Vaporwave began in 2011 by taking songs from the 1980s, slowing them down and chopping them up so that certain sections of the song repeat ad nauseum. This technique reflected the broader theme of the genre, which was critiquing the current consumer and music culture that has put an emphasis on mass consumption and making artists and brands as homogenous as possible. However, the genre was short lived as it ironically became mainstream on the internet with many established artists even incorporating the genre into their own production.  It became saturated with many people taking the sound and aesthetics of vaporwave but not the capitalist and cultural critiques that the genre conveyed through its sampling and decontextualizing of earlier pop sounds from the 1980s.  

Many mainstream musicians and producers have made successful careers and have even gained worldwide recognition for using sounds from the internet. Playboi Carti, a rapper who was famous for using cloud rap elements in his music on Soundcloud, has over nine million monthly listeners on Spotify and five million followers on Instagram. On April 14, 2017, Playboi Carti released his single “Magnolia,” which would be a smash hit and would top the charts on the Billboard Hot 100. It’s not just artists who originated from the internet that are capitalizing on the sounds but also well-established artists as well. Many major artists such as Charli XCX, G-Eazy and Miley Cyrus have had their music produced by hyperpop artists 100 gecs and A.G. Cook.
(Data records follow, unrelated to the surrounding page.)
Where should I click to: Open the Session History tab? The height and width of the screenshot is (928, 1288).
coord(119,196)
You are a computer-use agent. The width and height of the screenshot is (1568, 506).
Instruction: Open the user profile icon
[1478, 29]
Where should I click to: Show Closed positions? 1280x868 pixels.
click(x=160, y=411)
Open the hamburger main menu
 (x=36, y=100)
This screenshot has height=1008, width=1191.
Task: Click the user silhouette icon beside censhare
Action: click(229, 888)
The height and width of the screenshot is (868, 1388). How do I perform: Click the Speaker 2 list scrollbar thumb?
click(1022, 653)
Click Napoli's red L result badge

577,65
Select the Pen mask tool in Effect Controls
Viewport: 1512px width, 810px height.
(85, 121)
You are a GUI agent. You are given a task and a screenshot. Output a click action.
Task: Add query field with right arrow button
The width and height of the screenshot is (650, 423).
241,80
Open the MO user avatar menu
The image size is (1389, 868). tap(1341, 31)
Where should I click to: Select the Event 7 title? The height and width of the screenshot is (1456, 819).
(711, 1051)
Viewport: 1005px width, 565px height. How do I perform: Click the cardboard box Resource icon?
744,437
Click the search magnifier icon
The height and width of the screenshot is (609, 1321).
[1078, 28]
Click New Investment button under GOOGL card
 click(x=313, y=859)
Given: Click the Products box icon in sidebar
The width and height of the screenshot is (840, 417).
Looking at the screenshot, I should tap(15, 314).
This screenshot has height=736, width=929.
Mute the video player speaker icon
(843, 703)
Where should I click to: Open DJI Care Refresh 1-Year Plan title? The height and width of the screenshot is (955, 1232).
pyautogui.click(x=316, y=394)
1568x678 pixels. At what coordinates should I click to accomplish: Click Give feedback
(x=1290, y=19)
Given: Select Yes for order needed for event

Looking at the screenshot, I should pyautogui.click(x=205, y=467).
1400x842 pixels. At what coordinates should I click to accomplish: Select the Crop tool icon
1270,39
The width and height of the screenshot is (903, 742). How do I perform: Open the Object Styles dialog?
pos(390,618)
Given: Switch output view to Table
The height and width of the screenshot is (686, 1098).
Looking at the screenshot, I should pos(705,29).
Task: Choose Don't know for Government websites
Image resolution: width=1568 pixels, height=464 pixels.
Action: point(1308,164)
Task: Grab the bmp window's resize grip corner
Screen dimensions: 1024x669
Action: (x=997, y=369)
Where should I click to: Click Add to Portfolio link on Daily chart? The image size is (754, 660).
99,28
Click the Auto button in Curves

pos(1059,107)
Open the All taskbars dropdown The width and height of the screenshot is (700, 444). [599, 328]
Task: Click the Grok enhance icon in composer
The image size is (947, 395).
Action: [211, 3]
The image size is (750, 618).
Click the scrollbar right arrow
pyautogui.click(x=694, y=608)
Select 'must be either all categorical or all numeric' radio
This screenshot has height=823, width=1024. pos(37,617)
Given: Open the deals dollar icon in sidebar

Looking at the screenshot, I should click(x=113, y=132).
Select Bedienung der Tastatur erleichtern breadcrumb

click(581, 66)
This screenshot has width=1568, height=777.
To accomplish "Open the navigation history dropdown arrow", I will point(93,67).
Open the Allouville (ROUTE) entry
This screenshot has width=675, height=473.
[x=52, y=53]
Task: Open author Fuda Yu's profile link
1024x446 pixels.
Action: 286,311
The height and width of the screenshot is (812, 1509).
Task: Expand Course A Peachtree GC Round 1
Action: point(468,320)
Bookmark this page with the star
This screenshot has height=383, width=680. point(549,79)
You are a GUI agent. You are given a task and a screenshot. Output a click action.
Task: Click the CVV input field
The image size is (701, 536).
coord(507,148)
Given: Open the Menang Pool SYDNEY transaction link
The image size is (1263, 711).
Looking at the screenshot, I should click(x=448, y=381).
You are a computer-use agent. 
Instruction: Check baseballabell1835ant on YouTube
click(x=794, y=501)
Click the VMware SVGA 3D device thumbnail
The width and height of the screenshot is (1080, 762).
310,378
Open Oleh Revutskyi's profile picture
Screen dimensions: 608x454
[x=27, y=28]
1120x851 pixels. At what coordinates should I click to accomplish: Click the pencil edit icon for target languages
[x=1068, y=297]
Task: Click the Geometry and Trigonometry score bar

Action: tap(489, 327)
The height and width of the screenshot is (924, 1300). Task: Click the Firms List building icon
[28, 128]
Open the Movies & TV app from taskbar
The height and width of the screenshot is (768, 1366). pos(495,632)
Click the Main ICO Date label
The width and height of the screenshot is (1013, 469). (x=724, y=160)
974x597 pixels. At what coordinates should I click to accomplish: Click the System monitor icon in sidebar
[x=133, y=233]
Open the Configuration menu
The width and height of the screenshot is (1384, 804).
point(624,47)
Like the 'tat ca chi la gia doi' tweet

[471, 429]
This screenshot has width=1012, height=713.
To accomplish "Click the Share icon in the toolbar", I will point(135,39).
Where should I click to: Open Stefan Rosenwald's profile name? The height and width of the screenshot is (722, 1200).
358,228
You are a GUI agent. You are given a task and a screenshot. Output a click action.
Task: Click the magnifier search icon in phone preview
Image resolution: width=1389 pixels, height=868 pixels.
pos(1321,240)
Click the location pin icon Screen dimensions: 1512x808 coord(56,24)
The rise of internet-based genres and home recording has allowed for someone like Emily Montes, a child, to be able to record her own tracks and publish them onto Spotify. Even though most of her debut album, “Emily Montes” consists of various one minute tracks with nonsensical lyrics and amateur production, it nevertheless is fascinating and genuinely impressive for someone of her age to create art and become a musical innovator at such a young age. 

It’s now easier than ever to make music due to the advent of home recording and the plethora of free software available for musicians. So, it’s no surprise that many new artists are gaining major traction online before they even hit the public consciousness, but that’s what makes internet genres and even the future of music so fascinating to watch. Although Emily Montes is only doing what her predecessors were doing at a very young age, I, for one, welcome it.